Misconfigured Server Run by Hackers Leaks 345,000 Stolen Credit Cards

The rise of AI‑assisted development environments promises faster software delivery, but the Jerry’s Store incident demonstrates a stark downside. When the hackers asked Cursor to build a statistics dashboard, the tool produced an open web directory lacking authentication, effectively publishing a private database to the internet. This misstep, rooted in the AI’s inability to enforce security policies, turned a sophisticated card‑verification platform into a public data dump, underscoring the importance of integrating robust guardrails into AI coding assistants.

The leaked repository contained 345,000 credit‑card records, including names, addresses, numbers and CVVs. Analysts estimate that more than 145,000 of those cards are still active, with each fetching $7‑$18 on underground markets—a total potential value of about $2.6 million. The criminals validated card viability by making tiny purchases on high‑traffic services such as Amazon US, Amazon JP, Grubhub, and Lyft. Successful transactions marked a card as "good," allowing it to be resold at premium prices. This systematic verification pipeline illustrates how threat actors monetize stolen data at scale, turning raw leaks into profitable fraud assets.
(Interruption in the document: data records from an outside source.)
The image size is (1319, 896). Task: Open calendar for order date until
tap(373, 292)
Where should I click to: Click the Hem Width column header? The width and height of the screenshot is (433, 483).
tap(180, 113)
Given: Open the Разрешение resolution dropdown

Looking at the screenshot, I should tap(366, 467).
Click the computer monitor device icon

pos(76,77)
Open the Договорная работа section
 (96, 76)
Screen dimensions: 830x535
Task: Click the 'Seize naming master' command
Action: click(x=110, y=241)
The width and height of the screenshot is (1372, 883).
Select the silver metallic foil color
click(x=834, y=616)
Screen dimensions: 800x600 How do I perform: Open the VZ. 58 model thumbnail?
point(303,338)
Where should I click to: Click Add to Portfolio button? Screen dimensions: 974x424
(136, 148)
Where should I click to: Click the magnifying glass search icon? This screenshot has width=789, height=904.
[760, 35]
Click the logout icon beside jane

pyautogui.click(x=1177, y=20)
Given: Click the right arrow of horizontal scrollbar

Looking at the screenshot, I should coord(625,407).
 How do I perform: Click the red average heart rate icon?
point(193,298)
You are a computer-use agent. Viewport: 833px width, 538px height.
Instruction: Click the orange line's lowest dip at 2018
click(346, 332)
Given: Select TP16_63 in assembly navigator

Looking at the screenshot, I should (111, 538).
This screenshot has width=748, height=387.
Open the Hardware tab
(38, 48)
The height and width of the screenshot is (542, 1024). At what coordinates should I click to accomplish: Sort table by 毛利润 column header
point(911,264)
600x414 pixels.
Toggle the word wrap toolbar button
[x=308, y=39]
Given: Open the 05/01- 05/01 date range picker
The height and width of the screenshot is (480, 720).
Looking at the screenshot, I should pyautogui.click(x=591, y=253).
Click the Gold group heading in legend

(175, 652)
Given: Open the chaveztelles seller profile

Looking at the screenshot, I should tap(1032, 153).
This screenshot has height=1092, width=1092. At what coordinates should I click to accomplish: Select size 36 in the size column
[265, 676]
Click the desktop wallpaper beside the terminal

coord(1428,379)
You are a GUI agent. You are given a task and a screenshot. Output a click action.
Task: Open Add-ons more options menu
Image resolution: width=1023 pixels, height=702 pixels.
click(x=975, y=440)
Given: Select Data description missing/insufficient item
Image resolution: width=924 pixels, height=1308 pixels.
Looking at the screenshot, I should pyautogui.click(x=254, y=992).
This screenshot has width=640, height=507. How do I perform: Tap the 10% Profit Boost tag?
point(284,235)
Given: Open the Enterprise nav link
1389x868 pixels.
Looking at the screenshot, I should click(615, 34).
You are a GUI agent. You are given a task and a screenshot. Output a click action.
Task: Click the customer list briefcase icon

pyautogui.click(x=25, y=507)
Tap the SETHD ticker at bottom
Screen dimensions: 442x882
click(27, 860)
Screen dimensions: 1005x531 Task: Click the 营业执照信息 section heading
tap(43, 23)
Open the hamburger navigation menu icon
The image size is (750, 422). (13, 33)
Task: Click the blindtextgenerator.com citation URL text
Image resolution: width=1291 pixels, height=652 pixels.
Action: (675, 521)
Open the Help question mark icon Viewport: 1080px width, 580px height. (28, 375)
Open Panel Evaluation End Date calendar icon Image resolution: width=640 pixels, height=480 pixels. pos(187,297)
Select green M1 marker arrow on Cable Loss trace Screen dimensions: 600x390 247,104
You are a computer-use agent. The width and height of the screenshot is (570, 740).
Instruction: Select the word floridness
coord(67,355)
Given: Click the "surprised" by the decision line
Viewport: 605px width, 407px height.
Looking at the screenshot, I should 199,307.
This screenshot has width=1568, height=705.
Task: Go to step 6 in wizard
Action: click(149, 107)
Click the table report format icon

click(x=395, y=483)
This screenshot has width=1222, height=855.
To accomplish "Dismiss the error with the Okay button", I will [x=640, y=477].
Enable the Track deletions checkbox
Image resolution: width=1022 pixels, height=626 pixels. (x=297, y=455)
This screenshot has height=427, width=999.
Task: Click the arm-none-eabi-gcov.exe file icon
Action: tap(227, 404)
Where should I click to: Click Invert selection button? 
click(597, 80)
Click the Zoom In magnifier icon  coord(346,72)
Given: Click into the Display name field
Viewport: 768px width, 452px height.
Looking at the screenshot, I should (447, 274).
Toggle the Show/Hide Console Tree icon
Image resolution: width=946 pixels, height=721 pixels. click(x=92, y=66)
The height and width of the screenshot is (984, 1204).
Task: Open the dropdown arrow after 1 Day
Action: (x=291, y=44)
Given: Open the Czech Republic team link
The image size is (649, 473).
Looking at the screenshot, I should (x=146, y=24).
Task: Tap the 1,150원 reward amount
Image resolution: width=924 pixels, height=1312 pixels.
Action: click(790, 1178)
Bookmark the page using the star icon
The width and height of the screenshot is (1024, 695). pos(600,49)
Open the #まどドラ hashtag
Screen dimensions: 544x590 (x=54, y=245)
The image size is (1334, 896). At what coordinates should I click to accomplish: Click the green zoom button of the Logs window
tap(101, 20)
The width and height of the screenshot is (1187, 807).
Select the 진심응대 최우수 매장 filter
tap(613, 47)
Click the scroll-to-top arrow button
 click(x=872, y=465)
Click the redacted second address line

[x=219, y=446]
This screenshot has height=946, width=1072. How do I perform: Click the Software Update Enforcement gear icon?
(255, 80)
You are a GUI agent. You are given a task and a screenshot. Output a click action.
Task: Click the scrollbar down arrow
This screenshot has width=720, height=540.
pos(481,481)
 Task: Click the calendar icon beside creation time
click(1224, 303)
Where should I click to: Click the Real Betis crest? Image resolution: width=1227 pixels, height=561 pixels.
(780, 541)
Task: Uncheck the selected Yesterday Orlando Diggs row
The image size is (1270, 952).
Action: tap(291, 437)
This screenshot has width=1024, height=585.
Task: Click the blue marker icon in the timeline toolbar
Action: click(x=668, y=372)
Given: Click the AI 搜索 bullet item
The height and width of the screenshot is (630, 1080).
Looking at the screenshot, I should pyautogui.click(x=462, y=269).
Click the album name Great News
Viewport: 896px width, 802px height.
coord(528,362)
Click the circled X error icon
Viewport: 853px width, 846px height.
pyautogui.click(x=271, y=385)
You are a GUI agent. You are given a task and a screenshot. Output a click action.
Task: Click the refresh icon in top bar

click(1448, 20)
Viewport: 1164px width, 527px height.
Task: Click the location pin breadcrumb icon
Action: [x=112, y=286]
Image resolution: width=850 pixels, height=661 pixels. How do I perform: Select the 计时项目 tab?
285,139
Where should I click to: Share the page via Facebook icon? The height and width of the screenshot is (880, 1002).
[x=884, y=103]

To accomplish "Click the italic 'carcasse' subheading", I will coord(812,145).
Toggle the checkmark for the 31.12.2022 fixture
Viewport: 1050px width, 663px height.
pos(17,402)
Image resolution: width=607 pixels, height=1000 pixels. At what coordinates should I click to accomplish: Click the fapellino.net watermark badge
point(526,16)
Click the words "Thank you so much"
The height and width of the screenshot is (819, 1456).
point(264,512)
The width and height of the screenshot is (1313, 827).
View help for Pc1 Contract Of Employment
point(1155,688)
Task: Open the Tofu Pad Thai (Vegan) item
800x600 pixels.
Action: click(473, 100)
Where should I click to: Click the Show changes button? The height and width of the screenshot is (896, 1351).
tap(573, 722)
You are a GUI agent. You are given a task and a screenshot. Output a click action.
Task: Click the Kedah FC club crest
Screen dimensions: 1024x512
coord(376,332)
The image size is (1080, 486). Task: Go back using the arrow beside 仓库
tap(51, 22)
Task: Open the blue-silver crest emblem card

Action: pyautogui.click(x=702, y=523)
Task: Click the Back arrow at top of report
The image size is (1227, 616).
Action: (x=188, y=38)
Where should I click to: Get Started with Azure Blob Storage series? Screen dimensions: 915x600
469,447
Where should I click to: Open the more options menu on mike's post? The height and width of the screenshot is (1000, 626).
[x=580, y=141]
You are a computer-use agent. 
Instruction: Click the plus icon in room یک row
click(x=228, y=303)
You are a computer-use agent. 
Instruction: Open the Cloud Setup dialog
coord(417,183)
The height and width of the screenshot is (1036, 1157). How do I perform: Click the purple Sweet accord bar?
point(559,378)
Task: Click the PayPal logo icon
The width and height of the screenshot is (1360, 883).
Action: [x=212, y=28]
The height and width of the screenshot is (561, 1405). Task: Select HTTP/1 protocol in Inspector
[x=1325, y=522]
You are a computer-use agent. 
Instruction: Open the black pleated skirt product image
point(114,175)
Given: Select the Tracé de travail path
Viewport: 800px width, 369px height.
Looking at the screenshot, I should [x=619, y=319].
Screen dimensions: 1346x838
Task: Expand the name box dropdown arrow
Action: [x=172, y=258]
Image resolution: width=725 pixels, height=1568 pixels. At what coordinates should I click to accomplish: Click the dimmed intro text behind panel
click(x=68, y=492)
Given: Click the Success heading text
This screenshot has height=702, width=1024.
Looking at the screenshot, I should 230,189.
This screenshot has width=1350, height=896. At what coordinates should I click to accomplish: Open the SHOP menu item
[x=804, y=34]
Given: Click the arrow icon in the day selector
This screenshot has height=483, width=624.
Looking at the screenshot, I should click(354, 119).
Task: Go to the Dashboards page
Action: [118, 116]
Beyond the immediate financial loss, the breach raises broader concerns for the tech industry. AI code generators like Cursor lack contextual awareness of illicit use cases, and without mandatory code reviews, they can inadvertently facilitate large‑scale data exposure. Security teams must adopt a layered approach: enforce strict access controls, conduct regular audits of AI‑produced code, and educate developers on the risks of over‑reliance on automation. Policymakers and AI vendors alike should consider embedding ethical safeguards to prevent tools from being weaponized, ensuring that innovation does not come at the expense of cybersecurity resilience.